▸ **Exercise brief**: Edit the stretch of the hardware failures write-up from "I had the network" through "their various webuis.", changing every "NAS" to "storage server".

▸ **Given text**:

I’ve recently run into a few hardware failures in my servers and network so I figured I’d write up my debugging process and resolutions for all of them. The faults include a switch wall adapter, motherboard network interface, and a NAS data disk.
I had the network adapter start failing in my NAS. The symptoms was that on occasion, the NAS would stop responding to the network, and I could see in my firewall control panel that the NAS now had no IP address. My first reaction to this was to reboot the NAS, and the NIC came up and started working again after the reboot. But as we all know, that’s not going to last, and it went down again. This time I reconfigured the NAS to use one of my PCIE NICs as the main NIC. Unraid provides network configurations in the webui which I used to get it back going. The main catch I ran into was enabling bridging on the now prime NIC, and turning it off on the dead NIC. I forgot to turn it off on the dead NICand it prevented my docker containers from accessing the internet despite myself being able to access their various webuis.
I lost one of my older HDDs from my NAS recently. I logged in one day and I saw one drive was disabled due to read errors. On top of this, my parity drive was also outputting miles of errors. This didn’t look good as first and kind-of implied data loss of about 4TB. Looking at the smart reports for both drives, I saw nothing wrong with the parity disk, but the data disk showed a few hundred reallocated sectors. So now I knew the data disk was bad, but I might have something simple wrong with the parity. Since I had moved recently, I figured a cable could be loose. I powered down the system, unplugged and re-plugged all HDD cables (just to cover all the bases in case others were loose), powered up and the parity was fully functional, we don’t have 4TB of data loss. My next step was to just use unbalance to move all the data off the parity emulated drive and remove it from my array. This all went smoothly and my array is back at full operational status.

▸ **Raw data**:
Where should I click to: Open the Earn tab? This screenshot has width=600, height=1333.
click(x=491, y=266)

...

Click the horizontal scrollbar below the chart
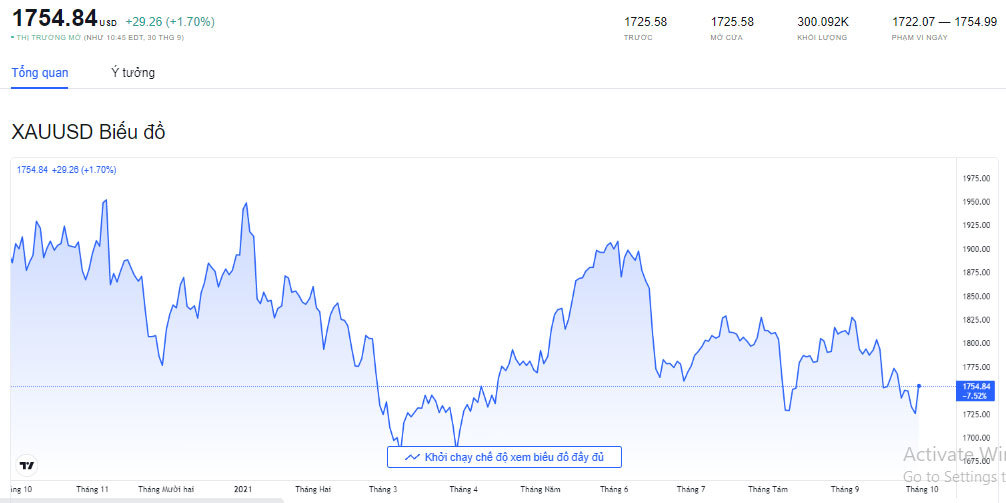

==

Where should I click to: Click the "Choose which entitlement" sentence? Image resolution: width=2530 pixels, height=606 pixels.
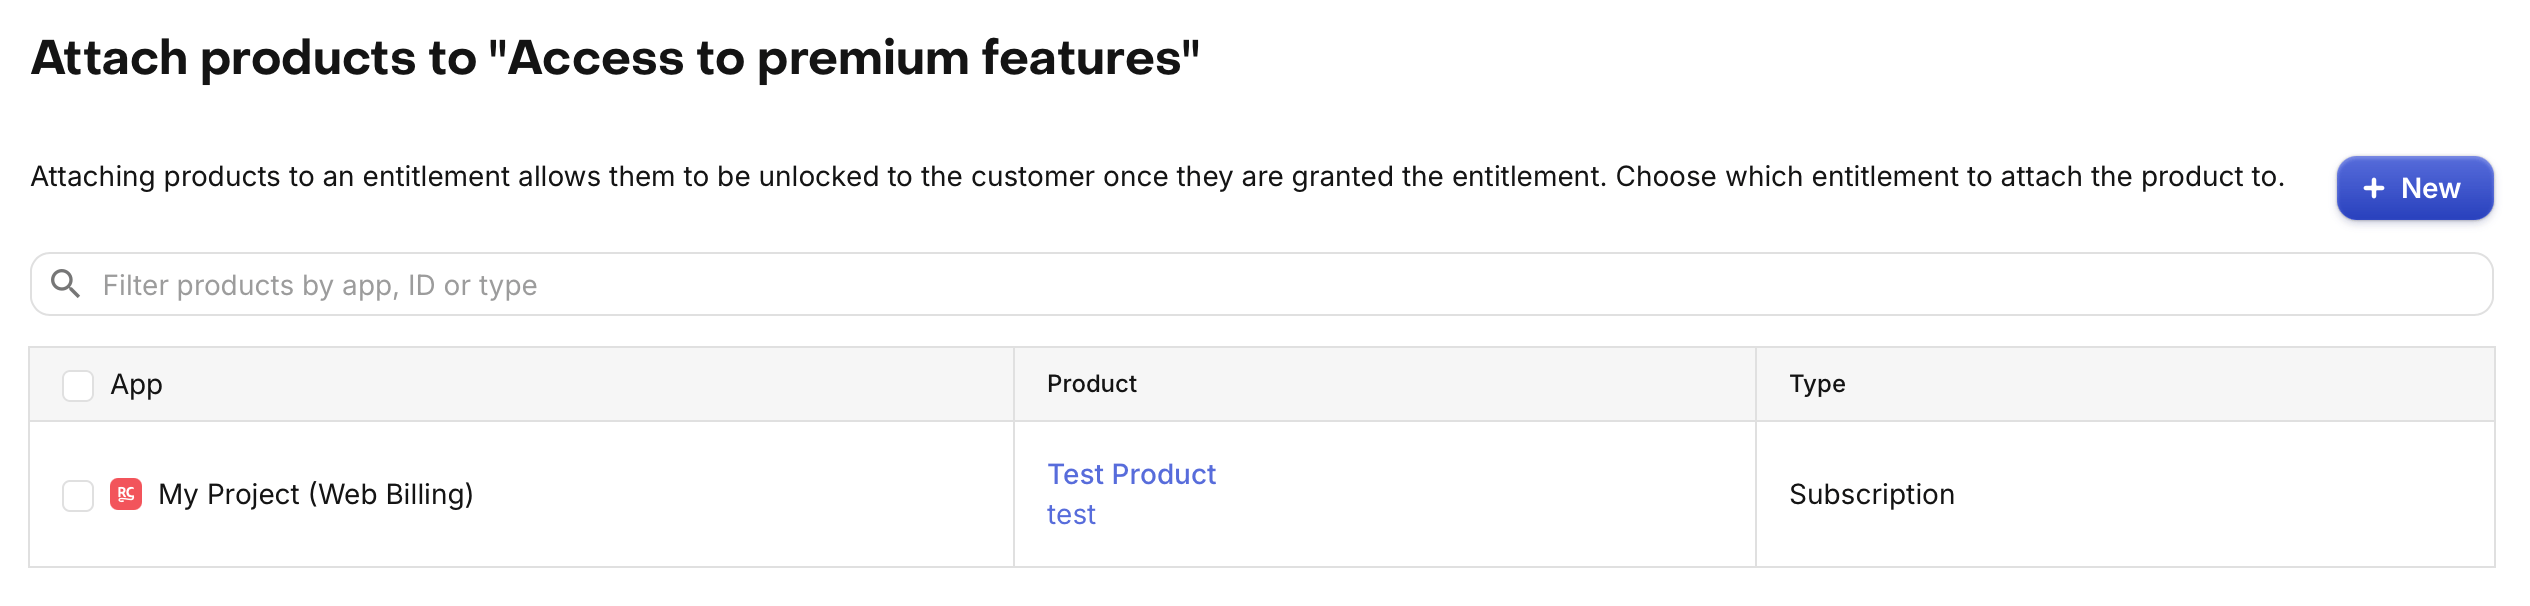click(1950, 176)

▸ **Exercise output**:
I had the network adapter start failing in my storage server. The symptoms was that on occasion, the storage server would stop responding to the network, and I could see in my firewall control panel that the storage server now had no IP address. My first reaction to this was to reboot the storage server, and the NIC came up and started working again after the reboot. But as we all know, that’s not going to last, and it went down again. This time I reconfigured the storage server to use one of my PCIE NICs as the main NIC. Unraid provides network configurations in the webui which I used to get it back going. The main catch I ran into was enabling bridging on the now prime NIC, and turning it off on the dead NIC. I forgot to turn it off on the dead NICand it prevented my docker containers from accessing the internet despite myself being able to access their various webuis.